New treatment for cystic fibrosis could benefit nearly half of patients

According to a study released by the New England Journal of Medicine, two large clinical trials have showed good results in treating people who suffered from cystic fibrosis.

It is the lung disease which affects tens of thousands of people in the United States. The trials were conducted on 1,108 cystic fibrosis patients from six countries between April 2013 and April 2014.

The results showed improved in lung function was and speed of pulmonary exacerbation was lowered as compared to placebos. The researchers also reported improvements in breathing and weight.

The report also claimed that the clinical benefit was sustained for the entire duration of the studies. Also, there were acceptable side-effect results of dose regimens.

Boston-based company Vertex cocktailed an existing drug Kalydeco with the compound Lumacaftor in order to create Orkambi. This drug aimed at prolonging the lives of children born with the genetic disorder.

Lumacaftor was not approved by the FDA. Kalydeco is known genetically as ivacaftor and costs about $250,000 per patient per year in the US.
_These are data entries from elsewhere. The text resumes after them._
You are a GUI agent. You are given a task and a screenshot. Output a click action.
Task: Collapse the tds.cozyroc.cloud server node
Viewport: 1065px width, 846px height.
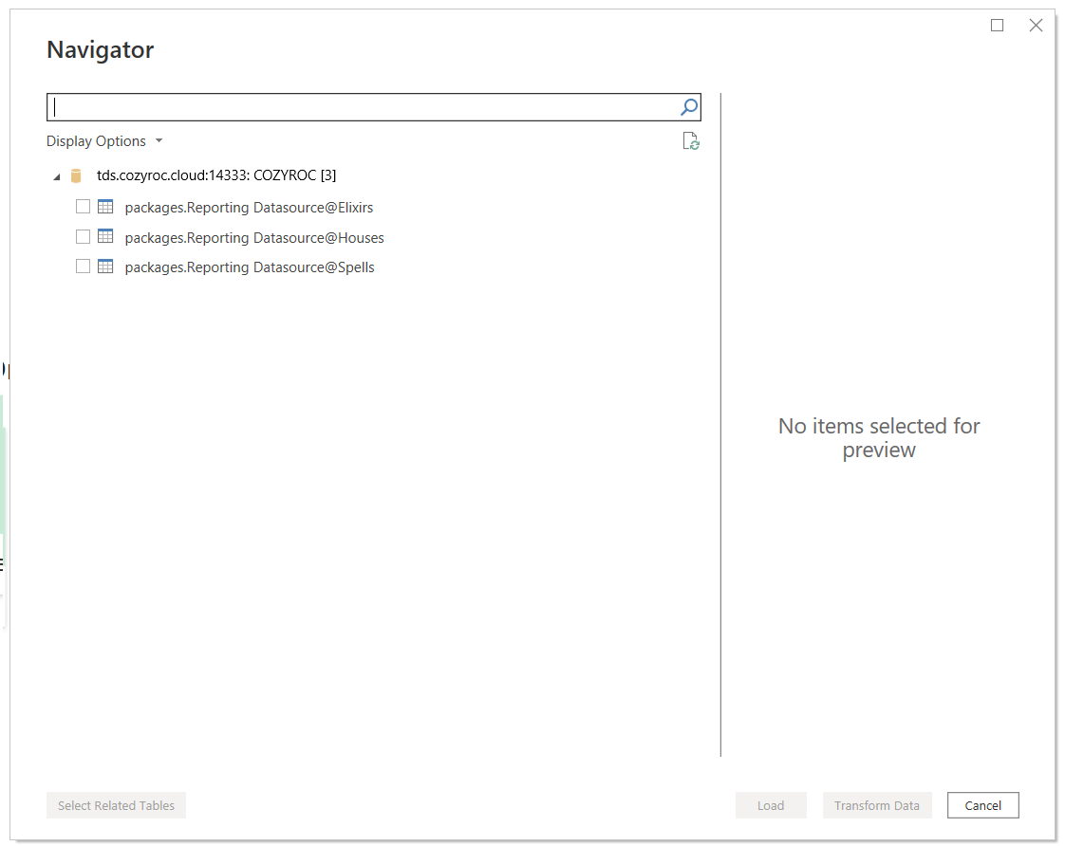pos(56,176)
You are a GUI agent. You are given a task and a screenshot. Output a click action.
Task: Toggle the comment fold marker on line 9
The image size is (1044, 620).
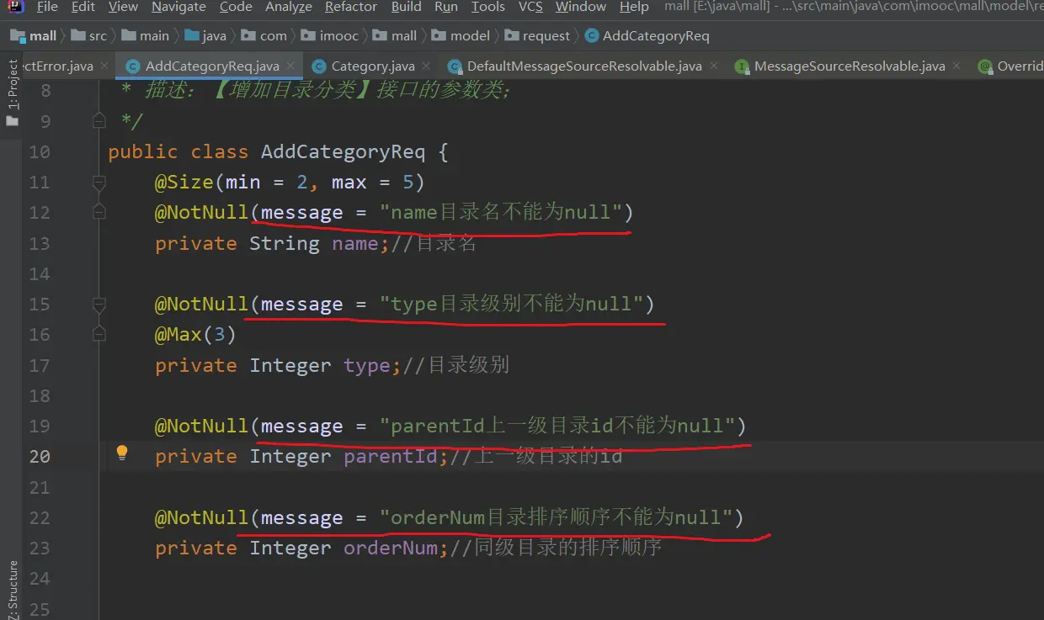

Orkambi was created to treat nearly half of the 30,000 cystic fibrosis patients in the country. According to some estimates, it could cost up to $50,000 a year more than its predecessor.

If Orkambi is approved, it would be the first medicine to treat patients aged 12 or older with the most common form of cystic fibrosis, known as F508del. Researchers hope it will also increase the survival rate.

The median life expectancy is 37 years in the US. However, it is much lower in less developed countries. Many people die before the age of 40 due to years of overproduced thick mucus, which leaves the lungs clogged, damaged, and vulnerable to infection.

A federal advisory committee approved recommending Orkambi to the FDA by a 12-to-1 vote. A final decision is expected by July 5.